→ DO THIS
Continue the draft specification on Zarr string data types, starting right after its final sentence.

→ PASSAGE

★ ★ ★ ★

String data types (version 1.0)

Editor’s draft 2 March 2022

Specification URI:

http://purl.org/zarr/spec/extensions/string-dtypes/1.0

Issue tracking:

GitHub issues

Suggest an edit for this spec:

GitHub editor

Copyright 2022 Zarr core development team (@@TODO list institutions?). This work is licensed under a Creative Commons Attribution 3.0 Unported License.


Abstract

This specification is a Zarr extension defining data types for strings. It is an early draft and currently just describes existing support for NumPy string types that have already worked with zarr-python, but are not part of the core v3 spec.

Status of this document

This document is a Work in Progress. It may be updated, replaced or obsoleted by other documents at any time. It is inappapropriate to cite this document as other than work in progress.

Comments, questions or contributions to this document are very welcome. Comments and questions should be raised via GitHub issues. When raising an issue, please add the label “string-dtypes-v1.0”.

This document was produced by the Zarr core development team.

Document conventions

Conformance requirements are expressed with a combination of descriptive assertions and [RFC2119] terminology. The key words “MUST”, “MUST NOT”, “REQUIRED”, “SHALL”, “SHALL NOT”, “SHOULD”, “SHOULD NOT”, “RECOMMENDED”, “MAY”, and “OPTIONAL” in the normative parts of this document are to be interpreted as described in [RFC2119]. However, for readability, these words do not appear in all uppercase letters in this specification.

All of the text of this specification is normative except sections explicitly marked as non-normative, examples, and notes. Examples in this specification are introduced with the words “for example”.

★ ★ ★ ★

→ PROVIDED MATERIAL

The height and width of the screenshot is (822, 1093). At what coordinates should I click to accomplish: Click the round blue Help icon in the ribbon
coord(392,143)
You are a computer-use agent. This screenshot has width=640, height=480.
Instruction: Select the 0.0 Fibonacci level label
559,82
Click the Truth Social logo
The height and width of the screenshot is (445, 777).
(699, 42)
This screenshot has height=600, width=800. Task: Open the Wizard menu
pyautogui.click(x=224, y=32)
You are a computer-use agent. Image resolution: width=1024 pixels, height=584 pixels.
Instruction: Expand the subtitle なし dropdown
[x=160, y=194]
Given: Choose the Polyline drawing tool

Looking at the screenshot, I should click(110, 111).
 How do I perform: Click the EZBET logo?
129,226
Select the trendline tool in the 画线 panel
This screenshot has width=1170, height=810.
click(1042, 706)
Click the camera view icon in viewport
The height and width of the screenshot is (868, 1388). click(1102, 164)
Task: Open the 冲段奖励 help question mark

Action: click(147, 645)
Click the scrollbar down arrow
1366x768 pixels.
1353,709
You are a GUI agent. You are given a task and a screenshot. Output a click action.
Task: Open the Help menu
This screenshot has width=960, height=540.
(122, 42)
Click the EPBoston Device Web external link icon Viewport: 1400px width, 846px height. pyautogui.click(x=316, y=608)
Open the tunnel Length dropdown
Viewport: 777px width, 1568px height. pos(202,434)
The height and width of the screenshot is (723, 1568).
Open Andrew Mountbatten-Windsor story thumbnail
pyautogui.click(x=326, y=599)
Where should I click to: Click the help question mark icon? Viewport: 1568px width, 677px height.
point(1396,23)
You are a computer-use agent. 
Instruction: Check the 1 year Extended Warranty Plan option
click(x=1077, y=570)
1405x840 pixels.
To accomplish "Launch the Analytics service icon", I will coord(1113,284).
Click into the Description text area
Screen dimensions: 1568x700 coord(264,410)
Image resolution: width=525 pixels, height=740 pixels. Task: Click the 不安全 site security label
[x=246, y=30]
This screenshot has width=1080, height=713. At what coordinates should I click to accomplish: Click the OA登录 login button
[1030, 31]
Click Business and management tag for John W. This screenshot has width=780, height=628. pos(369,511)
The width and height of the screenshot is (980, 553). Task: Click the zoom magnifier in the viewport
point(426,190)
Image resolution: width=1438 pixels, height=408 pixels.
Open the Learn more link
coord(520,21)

★ ★ ★ ★

→ TASK RESULT
Extension data types

Two extension data types are defined to represent zero-terminated bytestrings as well as fixed-length 32-bit unicode arrays.

Fixed length byte strings (zero-terminated)

These are fixed width strings corresponding to NumPy dtypes with kind ‘S’. For backward compatibility with Python 2’s str these are zero-terminated bytes and correspond to numpy.bytes_ <https://numpy.org/doc/stable/reference/arrays.scalars.html#numpy.bytes_> (or its alias numpy.string_ <https://numpy.org/doc/stable/reference/arrays.scalars.html#numpy.bytes_>.)

For example a = np.array(["a", "bcd", "efgh"], dtype="S4") creates an array where a.dtype.kind is ‘S’ and a.data.tobytes() is b'a\x00\x00\x00bcd\x00efgh'. Note that any elements of length less than 4 characters were padded with zeros so that each array element uses 4 bytes (as indicated by dtype="S4").

Fixed width unicode strings

These are fixed width strings corresponding to NumPy dtypes with kind ‘U’. These are zero-terminated bytes and correspond to numpy.str_ <https://numpy.org/doc/stable/reference/arrays.scalars.html#numpy.str_> (or its alias numpy.unicode_ <https://numpy.org/doc/stable/reference/arrays.scalars.html#numpy.unicode_>.)

For example a = np.array(["a", "bcd", "efgh"], dtype="U4") creates an array where a.dtype.kind is ‘U’ and each element is a sequence of 4 characters where each character occupies 4 bytes (UTF-32).

Data Types added by this extension

Data types

Identifier

Numerical type

Size (no. bytes)

Byte order

Sn

n character fixed-width byte string

n

None

<Un

n character fixed-width unicode string (UTF-32)

4n

little-endian

>Un

n character fixed-width unicode string (UTF-32)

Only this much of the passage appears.